Subject strengths of the collection include western state histories, Native Americans, western military history, missions and missionaries, early exploration, Custer and the Battle of the Little Big Horn, national parks, western art, and transportation. Highpoints include the specific collecting of western presses, such as the University of Oklahoma press publications, Arthur Clarke publications, and fine press publications from the Grabhorn Press, Book Club of California, and the Sacramento Book Collectors Club.
Michael Harrison organized his collection under broad subject areas (such as Indians), by publisher (such as University of Oklahoma Press), or by format (such as periodical or map). His arrangement on the shelves followed these categories. A special note in each catalog record indicates the historic subject under which Michael Harrison shelved the item.
Example: See Wood, W. Raymond. Karl Bodmer’s studio art. The “Local Subject” is Harrison’s subject “Western Art and Artists.”
Special treasures of the collection include the spectacular The North American Indian portfolio set by Edward S. Curtis. Issued in a limited edition from 1907 through 1930, the set contains twenty text volumes and twenty elephantine volumes of photogravure plates, documenting the traditional customs and life ways of eighty Indian tribes. The Harrison copy of Mary Austin’s Taos Pueblo (1930) is photographed by Ansel Adams, and is signed both by Austin and Adams with the binding specially designed by Margaret Harrison.

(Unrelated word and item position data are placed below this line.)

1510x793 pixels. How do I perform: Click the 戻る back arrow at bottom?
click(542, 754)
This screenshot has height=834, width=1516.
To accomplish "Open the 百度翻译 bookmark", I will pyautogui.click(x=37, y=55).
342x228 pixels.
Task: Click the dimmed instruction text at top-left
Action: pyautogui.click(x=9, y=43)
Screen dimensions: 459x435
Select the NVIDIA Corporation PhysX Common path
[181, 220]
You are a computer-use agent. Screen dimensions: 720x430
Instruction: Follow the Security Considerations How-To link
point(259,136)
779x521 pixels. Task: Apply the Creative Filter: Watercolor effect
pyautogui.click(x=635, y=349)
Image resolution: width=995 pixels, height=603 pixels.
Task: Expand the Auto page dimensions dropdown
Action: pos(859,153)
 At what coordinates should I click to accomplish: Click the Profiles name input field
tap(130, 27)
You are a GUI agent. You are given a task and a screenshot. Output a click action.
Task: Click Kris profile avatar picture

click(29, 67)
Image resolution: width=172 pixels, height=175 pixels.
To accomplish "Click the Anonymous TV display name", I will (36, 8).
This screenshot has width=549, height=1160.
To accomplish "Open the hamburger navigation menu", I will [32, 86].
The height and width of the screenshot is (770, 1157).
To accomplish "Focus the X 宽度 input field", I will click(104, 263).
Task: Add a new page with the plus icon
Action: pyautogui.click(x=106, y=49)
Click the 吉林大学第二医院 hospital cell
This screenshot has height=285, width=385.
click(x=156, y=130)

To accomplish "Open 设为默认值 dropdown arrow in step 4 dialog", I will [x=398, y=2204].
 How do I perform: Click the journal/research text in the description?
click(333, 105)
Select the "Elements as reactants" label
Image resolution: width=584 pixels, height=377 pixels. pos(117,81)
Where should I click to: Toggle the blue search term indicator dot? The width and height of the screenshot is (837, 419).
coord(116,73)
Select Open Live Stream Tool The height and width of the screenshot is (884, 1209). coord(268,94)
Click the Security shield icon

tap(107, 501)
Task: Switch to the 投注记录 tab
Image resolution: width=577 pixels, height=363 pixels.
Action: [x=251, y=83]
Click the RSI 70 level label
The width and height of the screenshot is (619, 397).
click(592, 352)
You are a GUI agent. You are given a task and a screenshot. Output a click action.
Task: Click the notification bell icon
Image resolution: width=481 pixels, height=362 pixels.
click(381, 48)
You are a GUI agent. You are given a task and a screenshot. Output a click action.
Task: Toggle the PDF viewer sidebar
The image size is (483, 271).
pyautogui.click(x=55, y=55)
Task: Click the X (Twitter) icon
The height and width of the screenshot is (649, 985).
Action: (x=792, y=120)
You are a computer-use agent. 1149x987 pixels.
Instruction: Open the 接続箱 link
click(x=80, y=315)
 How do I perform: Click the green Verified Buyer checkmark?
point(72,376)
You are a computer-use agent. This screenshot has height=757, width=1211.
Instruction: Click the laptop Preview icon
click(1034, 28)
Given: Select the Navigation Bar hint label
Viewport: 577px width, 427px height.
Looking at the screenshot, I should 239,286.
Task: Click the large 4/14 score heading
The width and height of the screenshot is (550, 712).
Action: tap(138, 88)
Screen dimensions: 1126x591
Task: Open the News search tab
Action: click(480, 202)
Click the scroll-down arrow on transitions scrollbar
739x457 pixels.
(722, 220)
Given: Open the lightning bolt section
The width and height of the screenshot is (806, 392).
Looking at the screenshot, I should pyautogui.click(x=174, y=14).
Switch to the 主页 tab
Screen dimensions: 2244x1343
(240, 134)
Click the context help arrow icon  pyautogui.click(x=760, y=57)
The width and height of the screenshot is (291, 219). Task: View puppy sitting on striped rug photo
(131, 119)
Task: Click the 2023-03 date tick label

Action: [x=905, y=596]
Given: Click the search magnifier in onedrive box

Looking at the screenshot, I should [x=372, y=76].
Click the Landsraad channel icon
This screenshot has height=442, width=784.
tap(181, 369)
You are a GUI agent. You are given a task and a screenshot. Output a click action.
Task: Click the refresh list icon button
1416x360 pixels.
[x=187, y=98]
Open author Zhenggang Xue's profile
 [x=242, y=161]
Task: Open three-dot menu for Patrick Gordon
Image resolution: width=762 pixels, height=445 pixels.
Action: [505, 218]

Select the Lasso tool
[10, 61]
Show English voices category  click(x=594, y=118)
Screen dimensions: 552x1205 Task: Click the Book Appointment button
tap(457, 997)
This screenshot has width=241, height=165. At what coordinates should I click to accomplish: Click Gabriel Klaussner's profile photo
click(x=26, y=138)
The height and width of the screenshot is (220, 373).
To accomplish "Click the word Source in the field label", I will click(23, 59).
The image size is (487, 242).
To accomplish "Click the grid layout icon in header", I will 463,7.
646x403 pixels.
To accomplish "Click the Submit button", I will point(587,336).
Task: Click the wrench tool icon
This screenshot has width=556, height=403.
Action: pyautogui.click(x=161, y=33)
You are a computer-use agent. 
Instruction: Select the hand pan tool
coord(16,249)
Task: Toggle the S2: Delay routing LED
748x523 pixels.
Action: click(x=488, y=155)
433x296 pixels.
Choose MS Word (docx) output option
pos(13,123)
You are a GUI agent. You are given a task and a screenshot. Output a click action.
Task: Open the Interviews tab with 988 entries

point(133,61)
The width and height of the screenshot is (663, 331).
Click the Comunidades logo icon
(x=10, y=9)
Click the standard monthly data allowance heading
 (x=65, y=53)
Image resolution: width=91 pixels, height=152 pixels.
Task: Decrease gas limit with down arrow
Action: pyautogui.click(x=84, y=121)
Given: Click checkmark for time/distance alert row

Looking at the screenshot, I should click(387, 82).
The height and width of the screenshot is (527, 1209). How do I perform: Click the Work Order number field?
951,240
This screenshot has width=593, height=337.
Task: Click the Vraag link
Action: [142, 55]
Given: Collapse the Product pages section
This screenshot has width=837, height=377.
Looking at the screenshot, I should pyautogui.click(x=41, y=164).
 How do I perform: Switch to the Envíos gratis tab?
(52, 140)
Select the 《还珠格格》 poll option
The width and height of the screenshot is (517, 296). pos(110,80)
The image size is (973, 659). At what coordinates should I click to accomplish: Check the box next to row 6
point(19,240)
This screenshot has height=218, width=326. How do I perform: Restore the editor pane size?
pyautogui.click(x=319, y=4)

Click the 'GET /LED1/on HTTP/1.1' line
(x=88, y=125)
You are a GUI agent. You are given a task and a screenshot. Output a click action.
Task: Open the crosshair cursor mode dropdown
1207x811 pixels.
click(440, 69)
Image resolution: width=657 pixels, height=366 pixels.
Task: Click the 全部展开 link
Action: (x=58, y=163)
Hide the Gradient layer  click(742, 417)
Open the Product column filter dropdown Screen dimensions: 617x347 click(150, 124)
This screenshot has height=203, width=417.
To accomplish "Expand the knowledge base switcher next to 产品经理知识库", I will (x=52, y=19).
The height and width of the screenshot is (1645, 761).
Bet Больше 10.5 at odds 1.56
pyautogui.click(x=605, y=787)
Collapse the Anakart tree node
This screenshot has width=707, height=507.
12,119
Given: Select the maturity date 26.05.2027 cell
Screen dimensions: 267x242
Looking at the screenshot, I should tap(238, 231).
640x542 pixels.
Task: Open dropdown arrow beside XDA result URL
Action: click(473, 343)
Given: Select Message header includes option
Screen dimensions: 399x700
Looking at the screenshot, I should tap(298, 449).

Examples of significant treasures of the collection include:
Michael Harrison tucked photographs, newspaper clippings, correspondence, publishers’ advertisements, and other interesting items into the books that he called his “fallout system,” (because items were likely to fall out when one picked up a book). This ephemeral material provides insights about a particular book.
The fallout material has been moved to acid free folders under the same call number as the book, so as to protect these fragile items. These materials are now called “Accompanying Materials.” To determine if a book has Accompanying Materials, look at a Harrison catalog record. Click on Availability All items. Summary holdings will note “See Accompanying Materials File under call number.”
Mr. Harrison cataloged the collection using his own system, known as the Harrison Peculiar System, creating over 700,000 cards indexing books and articles by author, title, and subjects. His subject card file regularly tracked over 500 different topics. Harrison paid particular attention to indexing western artists and photographers through books and journal articles.